46th Annual Conference of the International Society for Clinical Biostatistics (ISCB)

Overview and details of the sessions of this conference. Please select a date or location to show only sessions at that day or location. Please select a single session for detailed view (with abstracts and downloads if available).

Session

Model selection and simulations

Time:

Monday, 25/Aug/2025:

4:00pm - 5:30pm

Location: Biozentrum U1.101

Biozentrum, 122 seats

Presentations

15-model-selection-simulations: 1

A systematic review of variable and functional form selection methods used in Covid-19 prognostic models

Michael Kammer¹, Marc Y. R. Henrion^2,3, Gregor Buch⁴, Georg Heinze¹

¹Medical University of Vienna (Austria); ²Malawi Liverpool Wellcome Research Programme (Malawi); ³Liverpool School of Tropical Medicine (UK); ⁴University Medical Center of the Johannes Gutenberg University Mainz (Germany)

Background

The Covid-19 pandemic created a pressing need for accurate predictions of health outcomes related to the disease. Numerous statistical and machine-learning models were developed in response. A study by Wynants et al. (2020) found that nearly all were at high risk of bias. Several members of the STRATOS topic group on variable and function selection (TG2) hypothesized that, in response to this public health emergency, researchers relied on modeling strategies familiar to them, or those they perceived as trustworthy for producing robust results. Consequently, the published models offer a valuable opportunity to examine current practices in variable selection and functional forms in statistical regression models. On behalf of STRATOS TG2, we systematically reviewed the model building approaches used in these papers.

Methods

A systematic re-review of published models in the existing database from the study by Wynants et al (2020) was conducted. A detailed protocol comprising inclusion criteria and a structured questionnaire to extract precise information about the modelling strategy used were prespecified and preregistered.
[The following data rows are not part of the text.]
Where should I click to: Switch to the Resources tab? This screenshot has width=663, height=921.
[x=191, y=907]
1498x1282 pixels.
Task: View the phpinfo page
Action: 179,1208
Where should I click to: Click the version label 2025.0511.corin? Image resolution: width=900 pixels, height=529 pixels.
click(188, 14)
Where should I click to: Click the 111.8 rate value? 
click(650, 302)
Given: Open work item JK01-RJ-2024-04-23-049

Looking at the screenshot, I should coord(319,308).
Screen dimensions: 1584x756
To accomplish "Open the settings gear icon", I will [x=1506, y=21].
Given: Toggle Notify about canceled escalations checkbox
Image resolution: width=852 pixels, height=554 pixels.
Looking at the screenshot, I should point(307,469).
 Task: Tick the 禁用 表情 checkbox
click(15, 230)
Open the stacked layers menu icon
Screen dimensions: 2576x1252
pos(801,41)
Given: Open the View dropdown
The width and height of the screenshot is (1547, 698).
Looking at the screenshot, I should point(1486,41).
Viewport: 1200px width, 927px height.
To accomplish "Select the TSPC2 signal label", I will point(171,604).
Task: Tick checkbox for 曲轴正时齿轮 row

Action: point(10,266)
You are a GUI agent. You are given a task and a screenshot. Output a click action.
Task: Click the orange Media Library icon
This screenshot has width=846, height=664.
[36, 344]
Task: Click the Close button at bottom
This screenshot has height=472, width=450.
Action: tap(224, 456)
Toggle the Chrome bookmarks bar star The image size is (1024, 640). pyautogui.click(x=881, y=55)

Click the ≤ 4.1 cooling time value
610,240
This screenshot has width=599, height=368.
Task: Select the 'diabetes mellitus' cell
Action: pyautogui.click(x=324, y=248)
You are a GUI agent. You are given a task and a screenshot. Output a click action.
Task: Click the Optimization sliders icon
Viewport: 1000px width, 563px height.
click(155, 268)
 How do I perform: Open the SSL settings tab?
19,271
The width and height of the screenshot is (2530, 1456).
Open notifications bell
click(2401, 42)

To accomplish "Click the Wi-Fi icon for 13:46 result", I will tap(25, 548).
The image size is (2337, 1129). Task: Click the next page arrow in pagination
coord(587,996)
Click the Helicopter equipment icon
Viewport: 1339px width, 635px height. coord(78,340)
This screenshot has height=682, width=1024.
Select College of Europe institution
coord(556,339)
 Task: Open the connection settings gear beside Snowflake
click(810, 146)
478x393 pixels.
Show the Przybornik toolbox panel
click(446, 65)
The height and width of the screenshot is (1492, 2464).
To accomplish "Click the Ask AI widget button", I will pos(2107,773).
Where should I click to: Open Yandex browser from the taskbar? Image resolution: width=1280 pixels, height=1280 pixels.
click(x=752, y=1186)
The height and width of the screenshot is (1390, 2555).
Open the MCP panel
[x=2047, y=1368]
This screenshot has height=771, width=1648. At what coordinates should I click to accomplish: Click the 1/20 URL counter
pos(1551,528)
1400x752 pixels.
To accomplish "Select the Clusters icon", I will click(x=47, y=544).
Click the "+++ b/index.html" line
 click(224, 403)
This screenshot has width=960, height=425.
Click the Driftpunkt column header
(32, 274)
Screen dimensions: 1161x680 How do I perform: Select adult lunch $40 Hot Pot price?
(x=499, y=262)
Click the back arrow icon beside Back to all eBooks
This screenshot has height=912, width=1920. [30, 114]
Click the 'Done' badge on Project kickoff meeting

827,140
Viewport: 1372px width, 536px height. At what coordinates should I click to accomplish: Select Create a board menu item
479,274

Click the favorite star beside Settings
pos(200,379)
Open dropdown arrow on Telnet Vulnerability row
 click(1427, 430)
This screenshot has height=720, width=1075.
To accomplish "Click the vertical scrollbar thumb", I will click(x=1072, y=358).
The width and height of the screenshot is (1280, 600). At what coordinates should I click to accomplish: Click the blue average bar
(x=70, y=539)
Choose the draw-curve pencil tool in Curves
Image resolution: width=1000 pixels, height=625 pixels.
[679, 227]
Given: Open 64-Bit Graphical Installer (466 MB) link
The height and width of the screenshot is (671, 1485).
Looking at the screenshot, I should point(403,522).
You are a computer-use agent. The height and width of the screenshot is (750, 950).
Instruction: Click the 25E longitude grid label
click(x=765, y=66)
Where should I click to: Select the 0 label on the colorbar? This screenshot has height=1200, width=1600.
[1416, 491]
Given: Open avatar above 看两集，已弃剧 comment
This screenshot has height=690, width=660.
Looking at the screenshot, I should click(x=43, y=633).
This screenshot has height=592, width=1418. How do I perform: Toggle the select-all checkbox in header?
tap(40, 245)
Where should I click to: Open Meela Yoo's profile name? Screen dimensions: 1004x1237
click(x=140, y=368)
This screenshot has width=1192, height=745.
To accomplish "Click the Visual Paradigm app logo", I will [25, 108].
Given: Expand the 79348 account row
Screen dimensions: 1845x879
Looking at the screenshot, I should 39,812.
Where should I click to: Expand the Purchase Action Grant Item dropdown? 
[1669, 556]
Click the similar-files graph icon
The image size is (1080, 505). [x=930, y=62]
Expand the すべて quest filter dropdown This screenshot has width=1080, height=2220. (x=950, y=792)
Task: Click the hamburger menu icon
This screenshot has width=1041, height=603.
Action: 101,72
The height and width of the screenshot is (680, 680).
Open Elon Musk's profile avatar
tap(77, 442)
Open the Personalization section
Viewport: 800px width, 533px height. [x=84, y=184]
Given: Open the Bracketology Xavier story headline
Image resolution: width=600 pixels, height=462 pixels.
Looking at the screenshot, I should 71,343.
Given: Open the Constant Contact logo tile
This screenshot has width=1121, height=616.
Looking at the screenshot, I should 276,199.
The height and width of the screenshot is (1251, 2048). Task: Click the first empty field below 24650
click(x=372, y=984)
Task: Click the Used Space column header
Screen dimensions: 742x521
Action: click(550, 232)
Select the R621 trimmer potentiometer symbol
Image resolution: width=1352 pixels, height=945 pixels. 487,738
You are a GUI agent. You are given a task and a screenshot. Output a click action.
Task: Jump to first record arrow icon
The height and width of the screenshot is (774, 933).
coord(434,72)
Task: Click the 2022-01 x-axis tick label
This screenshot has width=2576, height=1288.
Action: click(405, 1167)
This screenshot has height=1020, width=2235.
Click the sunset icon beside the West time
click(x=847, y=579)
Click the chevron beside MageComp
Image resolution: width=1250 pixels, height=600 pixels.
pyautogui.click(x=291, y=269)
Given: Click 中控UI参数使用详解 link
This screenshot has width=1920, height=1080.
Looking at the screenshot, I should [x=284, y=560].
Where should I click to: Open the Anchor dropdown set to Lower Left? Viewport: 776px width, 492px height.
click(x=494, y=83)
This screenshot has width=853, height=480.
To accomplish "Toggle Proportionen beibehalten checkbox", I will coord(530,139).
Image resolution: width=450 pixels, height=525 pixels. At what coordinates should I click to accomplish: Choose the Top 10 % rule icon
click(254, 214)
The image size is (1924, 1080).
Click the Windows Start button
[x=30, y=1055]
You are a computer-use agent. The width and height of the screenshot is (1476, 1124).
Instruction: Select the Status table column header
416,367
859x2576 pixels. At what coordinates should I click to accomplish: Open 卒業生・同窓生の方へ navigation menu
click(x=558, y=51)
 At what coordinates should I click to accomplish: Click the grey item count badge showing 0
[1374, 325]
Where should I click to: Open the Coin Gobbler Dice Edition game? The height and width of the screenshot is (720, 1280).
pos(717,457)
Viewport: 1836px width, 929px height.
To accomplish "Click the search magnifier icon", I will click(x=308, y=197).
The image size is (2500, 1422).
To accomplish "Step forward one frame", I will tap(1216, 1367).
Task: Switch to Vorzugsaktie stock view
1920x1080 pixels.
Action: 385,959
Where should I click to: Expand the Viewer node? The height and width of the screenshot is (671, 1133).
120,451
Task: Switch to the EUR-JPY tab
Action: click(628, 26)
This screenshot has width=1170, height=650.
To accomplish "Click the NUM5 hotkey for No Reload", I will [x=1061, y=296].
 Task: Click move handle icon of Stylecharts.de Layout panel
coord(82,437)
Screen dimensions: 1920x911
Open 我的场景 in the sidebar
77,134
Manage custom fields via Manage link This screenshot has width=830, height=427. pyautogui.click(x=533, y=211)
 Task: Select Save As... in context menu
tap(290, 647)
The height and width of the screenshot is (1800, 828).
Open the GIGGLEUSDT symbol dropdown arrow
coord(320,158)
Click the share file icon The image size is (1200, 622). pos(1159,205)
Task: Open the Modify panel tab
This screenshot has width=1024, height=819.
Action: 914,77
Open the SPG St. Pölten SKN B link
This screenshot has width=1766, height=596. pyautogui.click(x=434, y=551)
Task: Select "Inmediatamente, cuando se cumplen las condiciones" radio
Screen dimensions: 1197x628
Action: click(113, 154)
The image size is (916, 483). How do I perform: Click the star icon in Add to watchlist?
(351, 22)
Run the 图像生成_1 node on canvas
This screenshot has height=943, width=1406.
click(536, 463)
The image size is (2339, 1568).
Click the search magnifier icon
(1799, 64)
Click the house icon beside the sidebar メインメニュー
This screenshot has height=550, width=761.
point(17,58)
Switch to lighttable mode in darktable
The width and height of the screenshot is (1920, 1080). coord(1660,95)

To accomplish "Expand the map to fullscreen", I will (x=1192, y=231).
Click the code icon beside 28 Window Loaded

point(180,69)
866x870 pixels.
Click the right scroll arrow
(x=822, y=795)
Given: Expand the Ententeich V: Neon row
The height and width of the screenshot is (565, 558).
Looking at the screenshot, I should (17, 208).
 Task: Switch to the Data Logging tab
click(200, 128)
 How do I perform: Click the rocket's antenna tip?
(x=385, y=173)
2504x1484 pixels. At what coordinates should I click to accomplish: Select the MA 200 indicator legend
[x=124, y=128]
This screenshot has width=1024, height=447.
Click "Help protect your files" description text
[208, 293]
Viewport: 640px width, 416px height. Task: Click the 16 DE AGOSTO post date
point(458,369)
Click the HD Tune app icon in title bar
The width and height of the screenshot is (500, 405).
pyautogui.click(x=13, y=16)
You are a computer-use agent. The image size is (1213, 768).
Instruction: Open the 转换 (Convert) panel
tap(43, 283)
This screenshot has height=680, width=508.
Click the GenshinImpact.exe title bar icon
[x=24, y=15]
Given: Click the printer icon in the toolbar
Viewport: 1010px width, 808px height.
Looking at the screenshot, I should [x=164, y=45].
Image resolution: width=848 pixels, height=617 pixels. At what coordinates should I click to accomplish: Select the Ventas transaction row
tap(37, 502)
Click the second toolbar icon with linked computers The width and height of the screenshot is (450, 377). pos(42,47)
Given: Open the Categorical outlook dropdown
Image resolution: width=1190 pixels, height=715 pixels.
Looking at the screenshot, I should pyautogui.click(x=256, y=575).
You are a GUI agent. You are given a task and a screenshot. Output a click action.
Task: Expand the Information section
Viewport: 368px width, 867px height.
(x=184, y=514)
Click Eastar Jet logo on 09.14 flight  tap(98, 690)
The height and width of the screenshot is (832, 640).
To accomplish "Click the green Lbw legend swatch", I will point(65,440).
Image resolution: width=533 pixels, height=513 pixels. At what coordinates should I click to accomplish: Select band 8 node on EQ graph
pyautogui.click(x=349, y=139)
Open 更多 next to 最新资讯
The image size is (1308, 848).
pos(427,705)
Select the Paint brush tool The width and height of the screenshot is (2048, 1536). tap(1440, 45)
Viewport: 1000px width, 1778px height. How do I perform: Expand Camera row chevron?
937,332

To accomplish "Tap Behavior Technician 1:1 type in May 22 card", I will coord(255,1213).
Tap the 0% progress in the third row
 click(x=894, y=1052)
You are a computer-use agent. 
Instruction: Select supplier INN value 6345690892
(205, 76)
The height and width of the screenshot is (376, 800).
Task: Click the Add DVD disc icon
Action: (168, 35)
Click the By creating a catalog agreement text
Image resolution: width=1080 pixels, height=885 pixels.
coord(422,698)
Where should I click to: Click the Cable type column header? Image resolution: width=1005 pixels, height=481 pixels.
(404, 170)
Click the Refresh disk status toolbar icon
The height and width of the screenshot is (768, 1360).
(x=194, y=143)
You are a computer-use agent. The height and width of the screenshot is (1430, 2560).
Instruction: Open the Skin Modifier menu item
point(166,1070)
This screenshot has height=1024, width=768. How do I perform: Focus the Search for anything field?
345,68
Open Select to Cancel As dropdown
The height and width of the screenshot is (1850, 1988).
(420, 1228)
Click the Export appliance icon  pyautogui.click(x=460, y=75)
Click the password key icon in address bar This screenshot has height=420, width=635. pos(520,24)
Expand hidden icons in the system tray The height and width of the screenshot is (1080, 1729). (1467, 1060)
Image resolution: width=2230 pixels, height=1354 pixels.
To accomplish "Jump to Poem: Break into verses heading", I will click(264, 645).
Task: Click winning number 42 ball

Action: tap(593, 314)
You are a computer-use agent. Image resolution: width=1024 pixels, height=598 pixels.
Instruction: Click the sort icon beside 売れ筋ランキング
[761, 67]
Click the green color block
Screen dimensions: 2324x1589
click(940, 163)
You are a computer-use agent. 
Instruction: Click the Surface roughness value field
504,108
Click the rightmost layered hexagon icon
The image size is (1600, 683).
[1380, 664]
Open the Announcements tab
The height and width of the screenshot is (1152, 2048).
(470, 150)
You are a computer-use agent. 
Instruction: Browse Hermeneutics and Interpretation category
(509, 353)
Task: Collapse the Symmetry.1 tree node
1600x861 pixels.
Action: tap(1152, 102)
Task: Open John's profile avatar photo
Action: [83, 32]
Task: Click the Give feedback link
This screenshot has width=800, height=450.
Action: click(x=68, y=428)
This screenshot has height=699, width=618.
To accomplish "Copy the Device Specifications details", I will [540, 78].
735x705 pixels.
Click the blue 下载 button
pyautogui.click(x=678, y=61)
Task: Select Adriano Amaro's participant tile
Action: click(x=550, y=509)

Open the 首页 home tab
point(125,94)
The primary focus of our study was on regression-based models and, specifically, on the methods used for variable selection and the incorporation of functional forms. Data extraction based on a full text review was performed independently by two reviewers per paper, followed by consensus-based consolidation.

Results

A total of 20 reviewers extracted data from 181 regression-based prognostic models. We observed considerable variability in approaches to variable selection and functional forms, with researchers frequently combining multiple methods. Univariable selection was widely used, often in multi-stage variable selection strategies. Only very few studies accounted for non-linear functional forms or interactions, mostly by splines or multivariable fractional polynomials. Many papers also reported on statistical inference, e.g. through confidence intervals for model coefficients, but failed to account for additional uncertainty due to model selection. Notably, the existing, if limited, best-practice recommendations for model building were rarely cited. Overall, reporting quality was often poor, making it challenging to precisely determine the modeling strategies applied.

Conclusion

Our review demonstrates the reliance of many study authors on simplified modeling strategies or combined modeling strategies that were not properly tested and have unknown statistical properties. These findings underscore the need for clearer, more comprehensive and more accessible guidance on modeling strategies to support practitioners in developing robust, reliable prediction models.

References

Wynants L et al. Prediction models for diagnosis and prognosis of covid-19: systematic review and critical appraisal. BMJ. 2020

15-model-selection-simulations: 2

Robust and Flexible Extension of M-quantile Regression with Adaptive Class of Regularization

Iftikhar Ahmed Shovon, Md Hasinur Rahaman Khan

Institute of Statistical Research and Training, University of Dhaka, Bangladesh

Introduction

Quantile regression is widely used to model the conditional distribution of a dependent variable given a set of predictors. However, its robustness is fixed and lacks adaptability, limiting its flexibility in various applications. M-quantile regression overcomes this by leveraging influence functions that allow adjustable robustness levels. Building on Ranalli et al.(2023), where Lasso and Elastic Net were used for regularization, this study extends M-quantile regression by incorporating Adaptive Lasso, Adaptive Elastic Net, and penalized B-splines. Traditional regularization methods lack the oracle property and impose uniform penalties, which may result in inconsistent variable selection and suboptimal handling of complex datasets.

Methods

The proposed framework enhances M-quantile regression using adaptive regularization to achieve sparsity, robustness, and flexibility, making it suitable for high-dimensional and environmentally relevant data. The Adaptive Elastic Net combines Elastic Net’s grouping effect with the oracle property of Adaptive Lasso, improving variable selection and predictive modeling. Additionally, penalized B-splines are integrated to capture non-linear relationships, further enhancing the model’s adaptability.

Results

The proposed method was implemented with simulated and real-life data. Simulation studies show that the proposed method more effectively identifies and shrinks irrelevant coefficients to zero compared to traditional method, while also exhibiting lower bias for true zero coefficients. Analysis of PMetro data that was collected from Perugia, Italy reveals that the proposed method effectively enforces the time-of-day effect and shrinks nearly all coefficients of lagged vehicular traffic count to zero.

Conclusion

The proposed framework provides a more robust and flexible extension of M-quantile regression, achieving improved sparsity, predictive accuracy, and resilience to multicollinearity. Its ability to adaptively regulate robustness and capture non-linearity makes it particularly valuable for high-dimensional applications such as environmental studies. Future work focuses on computational efficiency and extensions to spatiotemporal modeling.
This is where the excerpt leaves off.